Some of the smartest (and biggest) names in AI are once again flagging concerns about harnessing the technology. The dangers of AI are wide-ranging and addressing them may not be a high enough priority for the companies tasked with harnessing the technology, several leaders in the AI field and researchers following the technology are saying.
Let’s start with last week’s (fresh) turnover at OpenAI, which saw co-founder Ilya Sutskever and research scientist Jan Leike quit the AI giant. Both Sutskever and Leike had been key members of OpenAI’s “ superalignmentteam,” which is tasked with assuring that superintelligence remains aligned with human intent even as it outstrips our intelligence.
AI security is lagging behind: While Sutskever left the company quietly, Leike made clear that his departure stemmed from concerns that the company was not devoting sufficient resources — particularly computing resources — to researching AI safety.

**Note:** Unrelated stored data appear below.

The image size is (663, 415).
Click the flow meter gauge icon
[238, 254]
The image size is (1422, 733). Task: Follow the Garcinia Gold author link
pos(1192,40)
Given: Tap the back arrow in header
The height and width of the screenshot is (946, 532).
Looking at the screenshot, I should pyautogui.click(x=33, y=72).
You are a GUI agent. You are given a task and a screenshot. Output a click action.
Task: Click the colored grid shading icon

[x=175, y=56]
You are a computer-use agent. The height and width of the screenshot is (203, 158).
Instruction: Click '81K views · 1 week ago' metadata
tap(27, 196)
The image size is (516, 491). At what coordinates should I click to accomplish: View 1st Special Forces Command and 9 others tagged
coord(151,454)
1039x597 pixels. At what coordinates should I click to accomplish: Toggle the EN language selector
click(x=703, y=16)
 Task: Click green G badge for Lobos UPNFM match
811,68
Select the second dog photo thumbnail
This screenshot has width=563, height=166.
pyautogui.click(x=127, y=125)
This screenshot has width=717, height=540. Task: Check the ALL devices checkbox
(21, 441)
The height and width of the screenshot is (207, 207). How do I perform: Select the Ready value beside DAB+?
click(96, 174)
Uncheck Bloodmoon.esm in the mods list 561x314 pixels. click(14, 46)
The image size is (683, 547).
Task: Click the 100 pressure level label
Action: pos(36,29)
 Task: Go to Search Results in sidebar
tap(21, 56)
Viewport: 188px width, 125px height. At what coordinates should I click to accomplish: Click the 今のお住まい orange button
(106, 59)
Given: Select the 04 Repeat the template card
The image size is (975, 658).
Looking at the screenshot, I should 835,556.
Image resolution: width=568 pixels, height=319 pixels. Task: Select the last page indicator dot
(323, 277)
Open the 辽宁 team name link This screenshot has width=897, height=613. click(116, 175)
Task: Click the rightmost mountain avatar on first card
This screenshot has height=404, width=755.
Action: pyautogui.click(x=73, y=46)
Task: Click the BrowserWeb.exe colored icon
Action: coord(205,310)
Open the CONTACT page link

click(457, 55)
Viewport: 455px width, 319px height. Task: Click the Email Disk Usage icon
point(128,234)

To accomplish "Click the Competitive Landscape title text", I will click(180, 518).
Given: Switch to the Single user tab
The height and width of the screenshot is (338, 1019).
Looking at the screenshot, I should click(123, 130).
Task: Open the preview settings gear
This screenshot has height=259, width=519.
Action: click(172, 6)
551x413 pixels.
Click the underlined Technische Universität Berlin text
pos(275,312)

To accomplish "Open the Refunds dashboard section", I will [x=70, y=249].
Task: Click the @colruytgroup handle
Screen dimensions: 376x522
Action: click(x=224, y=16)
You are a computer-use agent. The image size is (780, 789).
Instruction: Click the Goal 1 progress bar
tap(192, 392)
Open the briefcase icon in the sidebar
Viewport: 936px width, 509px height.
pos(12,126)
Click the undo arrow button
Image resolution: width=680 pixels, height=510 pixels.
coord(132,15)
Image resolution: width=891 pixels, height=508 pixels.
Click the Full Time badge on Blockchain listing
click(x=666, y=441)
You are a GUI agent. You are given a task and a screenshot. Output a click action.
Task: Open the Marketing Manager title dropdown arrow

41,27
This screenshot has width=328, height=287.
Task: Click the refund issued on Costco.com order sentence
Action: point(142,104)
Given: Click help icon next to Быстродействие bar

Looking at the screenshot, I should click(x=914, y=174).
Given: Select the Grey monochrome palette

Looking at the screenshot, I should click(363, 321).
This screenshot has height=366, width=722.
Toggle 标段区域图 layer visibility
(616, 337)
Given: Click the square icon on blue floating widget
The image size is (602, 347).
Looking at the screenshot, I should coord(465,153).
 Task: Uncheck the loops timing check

Leike was also quick to point out the heavy social responsibility AI developers are carrying. “Building smarter-than-human machines is an inherently dangerous endeavor,” Leike said in his resignation thread onX. “OpenAI is shouldering an enormous responsibility on behalf of all of humanity.”
There are others sounding the alarm: Professor Geoffrey Hinton, a pioneer of the neural network theory that underpins the technology, recently spoke to the BBC about AI’s potential social effects and military threats. In Hinton’s view, the value created by AI is going to disproportionately accrue to the rich, “and not the people whose jobs get lost.” Hinton left Google in 2023 after having an “epiphany” about the dangers of superintelligence.
Hinton has suggested that a universal basic income (UBI) might assuage this dislocation by providing an avenue for transferring wealth to displaced workers — though the benefits and feasibility of UBI as a panacea for AI-related labor market shifts remain up for debate. He is also calling for new “Geneva Conventions” to regulate the international application of AI technology to warfare, saying that the best position would be a wholesale ban on the use of military AI.